Over the last eight or nine weeks, I’ve been walking to work. It’s starting to get warm now, but one day in the heart of the winter, with the wind blowing in my face, God gave me a parable about grace. The mile and a half to my office every morning and evening gives me some good exercise. But some days it’s hard to get myself out of the door and on the way. It’s not just the cold. My brain has a tendency to pull my spirit down into depression. For some reason it pulls the hardest in the morning. It takes me a while to get motivated for the day. My heart is cold. But most of the time I manage to get out the door and start walking.
Once I’m walking, its almost always a bit better. My spirit starts to rise. My mind thinks of this or that. I trudge down the sidewalk, adjusting my pace to fit in with the kids on their way to the middle school. About half way, I pass the school. That’s when I see the crossing guard. The same one almost every day. We always wave to each other and say ‘hi.’ That’s just about all we know about each other, that we both happen to be at this particular place at this particular time just about every weekday. Once we ran into each other somewhere else and she recognized me. “Hey, you’re the guy who walks by the middle school every morning, aren’t you?” A brief exchange of minor information about ourselves. Beyond that, it simply a daily smile and ‘Morning.’ By this time my spirit’s feeling better. Half way to my office, interacting with others, putting a smile on my face.
A few more blocks and I turn up toward the small university where I teach. By this time, I’m feeling better. I’m almost there.

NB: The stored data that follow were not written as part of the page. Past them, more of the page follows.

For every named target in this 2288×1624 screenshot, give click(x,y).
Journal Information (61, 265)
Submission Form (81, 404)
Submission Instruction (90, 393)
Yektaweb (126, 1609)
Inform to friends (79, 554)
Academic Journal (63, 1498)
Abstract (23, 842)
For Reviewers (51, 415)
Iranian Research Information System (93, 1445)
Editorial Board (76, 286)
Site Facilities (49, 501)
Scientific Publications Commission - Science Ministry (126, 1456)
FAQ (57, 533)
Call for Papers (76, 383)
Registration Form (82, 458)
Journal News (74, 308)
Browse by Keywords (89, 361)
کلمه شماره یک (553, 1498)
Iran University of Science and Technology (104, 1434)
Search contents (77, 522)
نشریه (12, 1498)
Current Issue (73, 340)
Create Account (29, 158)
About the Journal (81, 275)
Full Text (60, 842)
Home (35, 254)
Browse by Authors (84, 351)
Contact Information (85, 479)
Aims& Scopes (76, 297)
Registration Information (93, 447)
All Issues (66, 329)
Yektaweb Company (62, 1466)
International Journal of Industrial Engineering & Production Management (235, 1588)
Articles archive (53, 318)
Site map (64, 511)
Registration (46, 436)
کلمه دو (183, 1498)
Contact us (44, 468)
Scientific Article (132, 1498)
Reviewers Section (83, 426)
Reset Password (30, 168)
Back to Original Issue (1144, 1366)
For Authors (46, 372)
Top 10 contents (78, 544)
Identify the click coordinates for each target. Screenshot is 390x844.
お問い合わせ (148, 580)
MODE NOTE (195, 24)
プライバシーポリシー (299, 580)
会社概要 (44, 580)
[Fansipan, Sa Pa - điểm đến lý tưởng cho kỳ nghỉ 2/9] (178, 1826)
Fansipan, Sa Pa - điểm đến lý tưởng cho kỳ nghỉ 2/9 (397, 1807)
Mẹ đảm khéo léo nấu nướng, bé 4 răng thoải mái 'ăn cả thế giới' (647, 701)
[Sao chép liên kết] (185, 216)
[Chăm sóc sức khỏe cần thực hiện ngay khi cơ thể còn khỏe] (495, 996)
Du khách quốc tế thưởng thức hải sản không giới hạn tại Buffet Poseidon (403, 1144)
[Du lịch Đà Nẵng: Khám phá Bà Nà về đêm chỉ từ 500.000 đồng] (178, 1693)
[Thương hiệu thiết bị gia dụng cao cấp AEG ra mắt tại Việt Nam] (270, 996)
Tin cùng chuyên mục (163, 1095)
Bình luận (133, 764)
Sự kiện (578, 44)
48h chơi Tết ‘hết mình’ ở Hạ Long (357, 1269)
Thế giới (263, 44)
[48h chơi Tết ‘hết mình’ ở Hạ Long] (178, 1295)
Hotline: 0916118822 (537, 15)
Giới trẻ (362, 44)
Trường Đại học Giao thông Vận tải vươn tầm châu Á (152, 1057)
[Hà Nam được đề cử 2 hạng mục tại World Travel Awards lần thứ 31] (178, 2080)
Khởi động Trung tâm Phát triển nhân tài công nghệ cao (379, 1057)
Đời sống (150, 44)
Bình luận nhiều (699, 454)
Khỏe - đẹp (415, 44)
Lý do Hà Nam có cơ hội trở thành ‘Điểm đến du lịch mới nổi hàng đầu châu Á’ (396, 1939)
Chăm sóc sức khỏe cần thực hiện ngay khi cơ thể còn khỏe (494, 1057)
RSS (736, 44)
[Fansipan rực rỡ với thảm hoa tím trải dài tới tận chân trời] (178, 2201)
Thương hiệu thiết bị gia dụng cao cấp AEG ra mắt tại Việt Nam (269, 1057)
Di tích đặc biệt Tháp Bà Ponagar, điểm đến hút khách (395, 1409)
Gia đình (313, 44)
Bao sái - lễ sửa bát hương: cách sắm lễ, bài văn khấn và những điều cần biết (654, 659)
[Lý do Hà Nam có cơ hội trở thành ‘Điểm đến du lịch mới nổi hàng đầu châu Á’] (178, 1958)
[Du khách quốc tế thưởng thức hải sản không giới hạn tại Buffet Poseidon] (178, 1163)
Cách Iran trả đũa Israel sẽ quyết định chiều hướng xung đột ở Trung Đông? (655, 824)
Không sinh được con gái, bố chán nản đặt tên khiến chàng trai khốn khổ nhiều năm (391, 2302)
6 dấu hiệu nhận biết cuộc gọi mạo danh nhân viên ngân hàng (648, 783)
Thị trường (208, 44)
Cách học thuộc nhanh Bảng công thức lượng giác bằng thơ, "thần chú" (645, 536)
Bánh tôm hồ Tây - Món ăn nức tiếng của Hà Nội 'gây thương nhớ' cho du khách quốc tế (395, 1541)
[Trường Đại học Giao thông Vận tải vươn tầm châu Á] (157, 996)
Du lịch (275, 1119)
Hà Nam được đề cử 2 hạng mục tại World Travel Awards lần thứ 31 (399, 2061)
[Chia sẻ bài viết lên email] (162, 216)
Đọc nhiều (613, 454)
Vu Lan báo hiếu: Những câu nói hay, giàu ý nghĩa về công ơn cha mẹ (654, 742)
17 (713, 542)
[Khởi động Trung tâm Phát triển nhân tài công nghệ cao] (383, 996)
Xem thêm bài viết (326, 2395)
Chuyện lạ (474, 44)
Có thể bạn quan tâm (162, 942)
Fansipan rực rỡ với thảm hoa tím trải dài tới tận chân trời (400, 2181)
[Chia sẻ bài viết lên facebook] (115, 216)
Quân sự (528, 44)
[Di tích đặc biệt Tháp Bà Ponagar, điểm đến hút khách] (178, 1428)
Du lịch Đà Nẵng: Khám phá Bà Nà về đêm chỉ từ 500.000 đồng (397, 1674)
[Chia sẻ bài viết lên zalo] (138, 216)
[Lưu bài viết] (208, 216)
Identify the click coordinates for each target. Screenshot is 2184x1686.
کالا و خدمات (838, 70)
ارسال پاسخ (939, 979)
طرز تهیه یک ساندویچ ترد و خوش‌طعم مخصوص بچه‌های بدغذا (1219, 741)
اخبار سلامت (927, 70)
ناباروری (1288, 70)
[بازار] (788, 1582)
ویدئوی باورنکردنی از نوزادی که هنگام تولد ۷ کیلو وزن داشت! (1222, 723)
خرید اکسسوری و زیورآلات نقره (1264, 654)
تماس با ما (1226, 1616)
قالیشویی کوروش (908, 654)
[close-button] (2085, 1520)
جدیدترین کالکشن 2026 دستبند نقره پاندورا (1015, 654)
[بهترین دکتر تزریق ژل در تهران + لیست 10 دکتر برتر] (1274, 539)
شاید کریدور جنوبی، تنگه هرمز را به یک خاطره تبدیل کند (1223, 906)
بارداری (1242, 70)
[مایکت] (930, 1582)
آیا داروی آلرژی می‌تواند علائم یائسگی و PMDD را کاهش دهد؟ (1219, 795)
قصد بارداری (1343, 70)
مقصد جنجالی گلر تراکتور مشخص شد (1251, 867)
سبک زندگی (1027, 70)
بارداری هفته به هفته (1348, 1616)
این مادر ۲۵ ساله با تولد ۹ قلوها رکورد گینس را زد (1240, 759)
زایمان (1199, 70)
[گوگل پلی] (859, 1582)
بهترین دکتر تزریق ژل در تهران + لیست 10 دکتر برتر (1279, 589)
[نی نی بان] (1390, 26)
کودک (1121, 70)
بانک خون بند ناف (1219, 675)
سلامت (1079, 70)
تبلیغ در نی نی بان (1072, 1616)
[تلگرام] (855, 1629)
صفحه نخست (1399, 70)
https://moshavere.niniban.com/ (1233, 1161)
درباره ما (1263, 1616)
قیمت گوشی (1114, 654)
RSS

Almost to my office where I can turn on my computer, make myself another cup of hot tea, and think about what’s coming my way that day. Sometimes, as I walk, I even manage to mumble a prayer in anticipation of the day or in thanksgiving for the fresh wind on my face. Don’t get me wrong, it isn’t every day, or very long, that I find myself praying. But sometimes I do.
Interestingly, the last street, the one that takes me to my office is “Grace Street.” Not long ago, toward the end of the cold days of winter, I looked up at the street sign and it struck me, “Grace Street.” I thought about that. By the time I get to Grace Street I’m feeling fairly good. But then I thought some more. I thought about how I walked out of my house, even though I didn’t really feel like it. I thought of the crossing guard’s friendly smile that helps to take the chill off. I thought of the transformation that takes place in my heart every morning. I thought about how God’s grace was at work, and continues to be at work, even when my heart is cold and my brain tries to pull me toward depression. I thought about the fresh air, the blood moving in my body, the smile along the way. God’s grace. And I realized that all along, not just for the last few blocks, but all along, all my life, in fact, I’ve been walking on Grace Street. My walk is only possible because of grace. It is the fresh air of God’s grace that keeps me going. I hope in this blog to share the journey on Grace Street with you, and that you will share your journey with me.